[start]

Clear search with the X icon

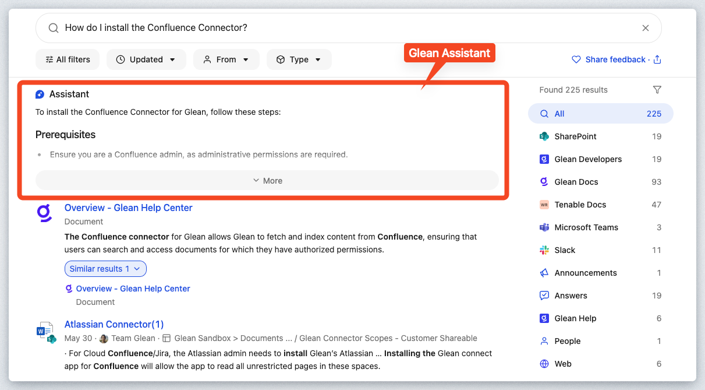[x=645, y=28]
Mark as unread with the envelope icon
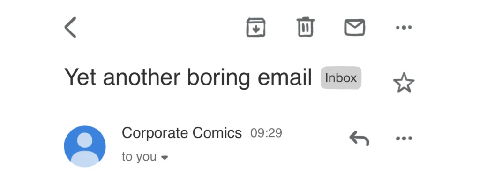Viewport: 480px width, 185px height. point(354,27)
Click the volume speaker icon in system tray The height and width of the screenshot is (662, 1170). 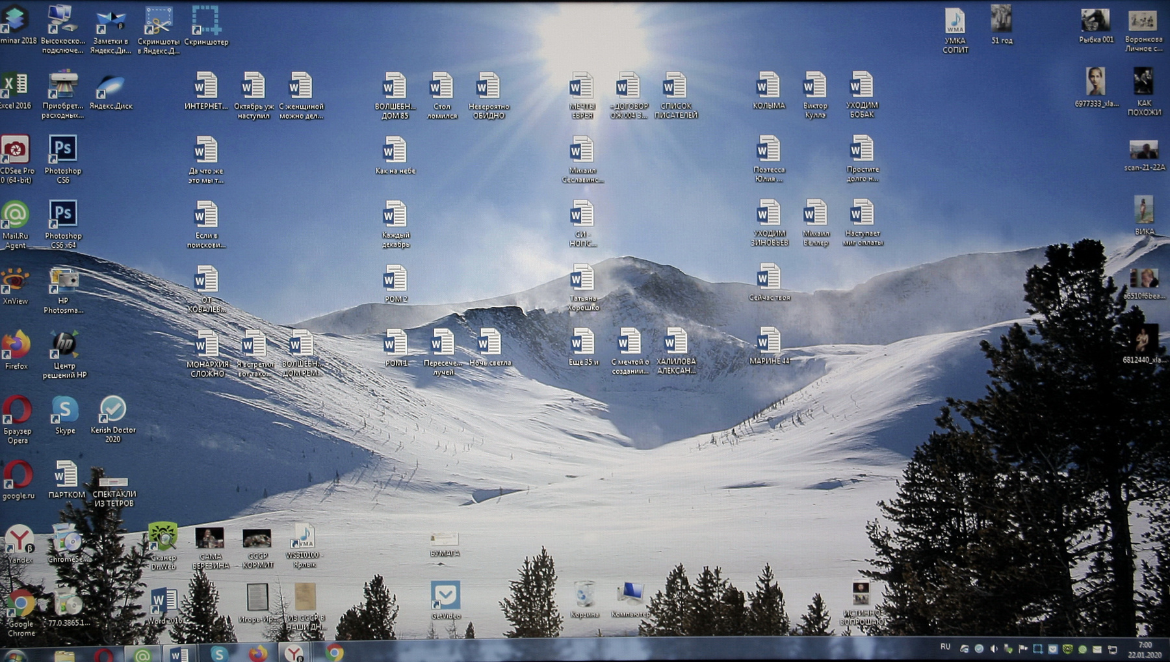point(994,649)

[end]

Given task
Identify each line in the rows above that contains the string "with". Copy every such line in full.

Correct result
Clear search with the X icon
Mark as unread with the envelope icon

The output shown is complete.